ACESSIBILIDADE JÁ EM FLORIANÓPOLIS E EM TODO O BRASIL
Para: Moradores de Florianópolis e do Brasil.
Eu, Maria de Lourdes Bitarães, moradora de Florianópolis/SC, venho junto a muitas pessoas portadoras de deficiência física, bem como à população em geral que percebe a urgente necessidade de garantia de acesso às cidades, exigir algo que já é Lei, mas que o poder público insiste em descumprir: acessibilidade digna e segura em nossas cidades - direito constitucional corroborado pela Lei nº 10.098/2000 (normas gerais para promoção da acessibilidade) e pela Lei Brasileira de Inclusão (LBI), nº 13.146/2015 (Estatuto da Pessoa com Deficiência)
Hoje, no Brasil inteiro, cadeirantes e pessoas com deficiência enfrentam diariamente situações de risco, humilhação e exclusão. Somos obrigados a disputar espaço com automóveis porque faltam calçadas acessíveis e estruturas citadinas que violam o direito de ir e vir de pessoas com problemas de mobilidade física. Nossas cadeiras de rodas ficam presas em buracos ou correm risco de tombar em rampas malfeitas e íngremes. Nos ônibus, os elevadores muitas vezes não funcionam, impedindo nossa locomoção.

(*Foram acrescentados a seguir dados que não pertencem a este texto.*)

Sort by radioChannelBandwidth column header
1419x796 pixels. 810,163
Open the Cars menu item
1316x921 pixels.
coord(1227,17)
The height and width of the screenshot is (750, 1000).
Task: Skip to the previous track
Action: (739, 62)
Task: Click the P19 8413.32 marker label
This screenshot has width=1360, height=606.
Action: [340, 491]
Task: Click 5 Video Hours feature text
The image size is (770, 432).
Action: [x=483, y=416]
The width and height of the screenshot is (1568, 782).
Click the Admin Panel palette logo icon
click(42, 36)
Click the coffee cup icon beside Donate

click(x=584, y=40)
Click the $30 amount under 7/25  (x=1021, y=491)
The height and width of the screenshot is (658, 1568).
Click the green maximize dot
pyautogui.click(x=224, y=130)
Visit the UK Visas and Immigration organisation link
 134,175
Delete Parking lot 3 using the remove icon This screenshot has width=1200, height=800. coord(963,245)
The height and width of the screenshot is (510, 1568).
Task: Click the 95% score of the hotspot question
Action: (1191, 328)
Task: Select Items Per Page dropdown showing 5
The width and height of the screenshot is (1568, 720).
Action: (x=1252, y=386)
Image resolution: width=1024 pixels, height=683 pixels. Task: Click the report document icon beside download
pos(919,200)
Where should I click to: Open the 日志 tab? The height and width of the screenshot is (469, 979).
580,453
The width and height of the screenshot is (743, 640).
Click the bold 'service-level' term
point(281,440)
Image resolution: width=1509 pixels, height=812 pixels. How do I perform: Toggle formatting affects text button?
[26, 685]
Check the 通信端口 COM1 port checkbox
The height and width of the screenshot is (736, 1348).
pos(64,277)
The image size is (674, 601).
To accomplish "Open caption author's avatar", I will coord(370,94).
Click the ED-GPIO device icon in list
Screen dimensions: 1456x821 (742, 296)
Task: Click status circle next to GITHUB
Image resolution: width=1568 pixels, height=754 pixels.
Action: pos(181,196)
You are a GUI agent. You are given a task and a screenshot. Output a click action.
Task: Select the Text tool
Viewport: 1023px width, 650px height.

Quando existem rampas, em muitos casos, são tão altas que nos expõem ao risco de cair. Essa realidade não acontece só em Florianópolis, mas em todas as cidades do país.
Segundo a Artigo 5, inciso XV, da Constituição Federativa do Brasil de 1988, é garantida a livre locomoção no território nacional. Ou seja, o direito de ir e vir é constitucional, mas, sem acessibilidade nós ficamos presos, invisíveis e vulneráveis, muitas vezes correndo risco de vida devido às más condições estruturais que garantam o direito de ir e vir com segurança, cidadania e dignidade.
O que solicitamos é simples e justo: que os Prefeitos de todas as cidades brasileiras cumpram as Leis já existentes de acessibilidade e que todos os políticos fiscalizem e acompanhem garantindo calçadas seguras, rampas adequadas, transporte público adaptado, bem como a manutenção dos equipamentos de que asseguram o direito à acessibilidade .
A falta de acesso e de estruturas adequadas que garantam aos cidadãos o direito de fruir a cidade não prejudica apenas cadeirantes e pessoas com deficiência. Idosos, gestantes, mães e pais com carrinhos de bebê, pessoas com mobilidade reduzida temporária (como quem está com a perna quebrada, por exemplo), cegos, autistas, deficiências invisíveis, todos enfrentam os mesmos obstáculos nas calçadas, rampas malfeitas e transportes públicos ineficientes.
Uma cidade sem acessibilidade é uma cidade hostil, inclusive para as pessoas sem deficiência. Todos sofrem as consequências.
Esse Abaixo-assinado é um chamado à sociedade: a exclusão não pode continuar sendo regra no Brasil.
Nós Existimos, temos direitos e exigimos respeito.
Assine, Compartilhe e una-se nessa luta por uma cidade mais humana, acessível e justa para TODOS!